Start Passage shown

While some things governments do are a top down strategic plan, every person
at every level of every part of every government is an intelligent actor
capable of doing things for bizarre or obscure reasons. Sometimes these things
serve large nefarious purposes. Sometimes these things serve small nefarious
purposes.

If BitCoin was created by a pool of secret government cryptos, it's possible
their mandate was very different from anything related to BitCoin: The Digital
Currency. Maybe their mandate was to start an open sourced project which would
optimize a cryptographic algorithm. And then one of the guys handed this
assignment said to another, "Hey, we should totally do that BitCoin thing
you're always talking about at lunch." And they did it, because they thought
it was cool, and it technically satisfied the requirements of their
assignment, and their manager signed off on it so they thought they might not
get fired.

------
runjake
_> Pools of crypto guys who don't leak stuff are usually employed by
governments._

You're pretty on with this.

I do believe it was created by a crypto guy employed within the UKUSA
intelligence community, but as a side project -- perhaps even a side project
based off of his/her work.

End Passage shown

• **Exercises to complete**:
A) Answer these questions about the thread on Bitcoin's origins:
(i) What kind of mandate might the secret government cryptographers have been given?
(ii) Who signed off on the project in the hypothetical scenario?
(iii) Which intelligence community does runjake name?
B) Summarize the thread on Bitcoin's origins in two sentences.
C) Write the next part of the thread on Bitcoin's origins, starting right after its last sentence.
The listing that comes after the thread on Bitcoin's origins isn't needed here.

Start Dataset excerpt

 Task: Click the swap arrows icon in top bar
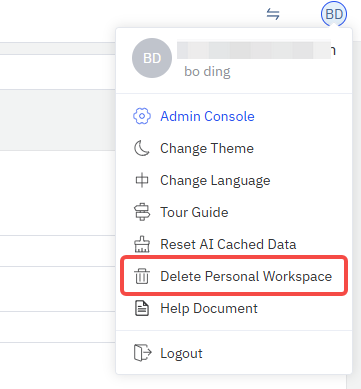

End Dataset excerpt

• **Expected outputs**:
A)
(i) To start an open sourced project that would optimize a cryptographic algorithm.
(ii) Their manager.
(iii) The UKUSA intelligence community.

B) The first comment argues that everyone in government is an intelligent actor who may do things for obscure reasons, so a group of government cryptographers could have created BitCoin because they thought it was cool and it technically met an unrelated assignment, such as an open sourced project to optimize a cryptographic algorithm. In reply, runjake agrees and says the creator was a crypto guy in the UKUSA intelligence community who built it as a side project, perhaps one based on that person's work.

C)
I think the theories about the US and the American dollar don't pan out
because there are more efficient ways of dealing with this than creating a
new, solid (thus far) cryptocurrency and gaining acceptance and real-world
value out of it. All this while maintaining absolute secrecy within the IC
(where I have friends and acquaintances studying BitCoin, looking for
theoretical attack vectors and de-anonymization techniques). SOMETHING should
have leaked somewhere (most likely a politician, as they can't seem to keep
their mouths shut.)

------
clamprecht
As to #4, the United States is usually in denial about things like the dollar
losing its status as the standard reserve currency. If a government is behind
bitcoin, you have to give them credit for it.

Some people think the US government invented crack cocaine to fund CIA
operations. Who knows...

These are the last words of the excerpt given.